To those of you wondering: YES, this does happen!
In fact, the more high-profile the role you’re after, the more likely it is that you’re going to find yourself in a conference room during the initial stages, trying your best to communicate your unique value to a person with little-to-no understanding of what it is that you do.
Now, your first reaction might be annoyance. How come you had to prepare while this person didn’t? Next might come the fear and doubts. You start questioning everything you’ve come to the table with, and picking it apart mentally.
I urge you not to do this!
Instead, follow the principles below to save the day:
1) Share a Human Story
When mutual understanding is missing, it’s time to go back to basics.
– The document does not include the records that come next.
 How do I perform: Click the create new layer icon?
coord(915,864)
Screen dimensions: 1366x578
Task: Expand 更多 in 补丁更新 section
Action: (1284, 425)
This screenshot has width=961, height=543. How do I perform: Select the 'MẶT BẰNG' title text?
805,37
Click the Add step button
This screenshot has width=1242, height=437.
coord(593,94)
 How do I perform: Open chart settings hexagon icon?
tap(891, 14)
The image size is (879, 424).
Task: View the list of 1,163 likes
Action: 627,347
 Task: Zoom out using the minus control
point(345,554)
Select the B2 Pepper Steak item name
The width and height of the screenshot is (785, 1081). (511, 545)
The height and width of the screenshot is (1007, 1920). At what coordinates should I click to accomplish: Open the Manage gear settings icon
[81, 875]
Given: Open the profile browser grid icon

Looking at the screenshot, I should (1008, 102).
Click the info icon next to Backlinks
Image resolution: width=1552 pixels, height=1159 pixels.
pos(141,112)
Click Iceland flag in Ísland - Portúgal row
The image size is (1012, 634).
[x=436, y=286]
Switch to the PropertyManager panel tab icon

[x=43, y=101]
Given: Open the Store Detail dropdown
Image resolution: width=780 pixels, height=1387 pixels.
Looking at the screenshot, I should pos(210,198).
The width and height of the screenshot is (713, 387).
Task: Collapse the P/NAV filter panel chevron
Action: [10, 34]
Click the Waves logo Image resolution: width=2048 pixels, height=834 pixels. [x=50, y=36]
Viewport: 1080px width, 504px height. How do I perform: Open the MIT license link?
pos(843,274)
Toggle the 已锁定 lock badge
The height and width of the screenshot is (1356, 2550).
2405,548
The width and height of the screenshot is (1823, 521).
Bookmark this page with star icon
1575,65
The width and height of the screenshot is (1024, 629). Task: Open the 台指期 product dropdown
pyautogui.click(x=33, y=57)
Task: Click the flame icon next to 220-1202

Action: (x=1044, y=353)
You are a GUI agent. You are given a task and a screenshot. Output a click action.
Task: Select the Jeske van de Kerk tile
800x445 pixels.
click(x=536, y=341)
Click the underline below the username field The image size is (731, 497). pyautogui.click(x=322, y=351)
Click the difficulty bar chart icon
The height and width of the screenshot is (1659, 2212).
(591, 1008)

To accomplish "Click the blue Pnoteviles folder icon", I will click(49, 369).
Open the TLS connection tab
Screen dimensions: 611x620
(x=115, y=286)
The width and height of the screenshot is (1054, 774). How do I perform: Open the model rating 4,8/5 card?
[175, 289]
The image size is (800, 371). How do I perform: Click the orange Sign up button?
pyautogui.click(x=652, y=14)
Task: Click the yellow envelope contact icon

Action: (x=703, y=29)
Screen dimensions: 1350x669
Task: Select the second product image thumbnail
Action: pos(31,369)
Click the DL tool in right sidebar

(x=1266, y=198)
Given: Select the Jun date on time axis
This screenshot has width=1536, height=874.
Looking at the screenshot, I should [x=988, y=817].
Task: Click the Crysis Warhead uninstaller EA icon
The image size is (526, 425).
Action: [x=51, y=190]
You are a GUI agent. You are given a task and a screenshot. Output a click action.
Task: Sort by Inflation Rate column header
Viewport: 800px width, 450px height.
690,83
And when you take a moment to share a story from your life, a struggle you overcame, a fork in the road that tested your character or brought something essential about your spirit to the forefront, something NO ONE could ever glean by reviewing your Resume or LinkedIn Profile, you forge that mutual understanding. You’re essentially saying, “We’re fundamentally alike. And I’m trusting you enough to show you my true self, not just the sanitized version.” That’s how strangers become allies. And it works for interviewers too.
2) Identify the Pain (and then Filter Your Answers through Them)
Make the pain this company is trying to solve the running theme of the interview. Ask questions about what’s been going on behind-the-scenes. Ask questions about what they’re looking for in an ideal candidate. Ask questions about what would be the BIGGEST priorities in the next 30/60/90 days after job start. Take notes. And every time you’re asked a question, keep returning to these pain points and strive to answer in a way that addresses them. Remember: there IS such a thing as good repetition! If an idea’s important, it’s perfectly ok to come back to it more than once.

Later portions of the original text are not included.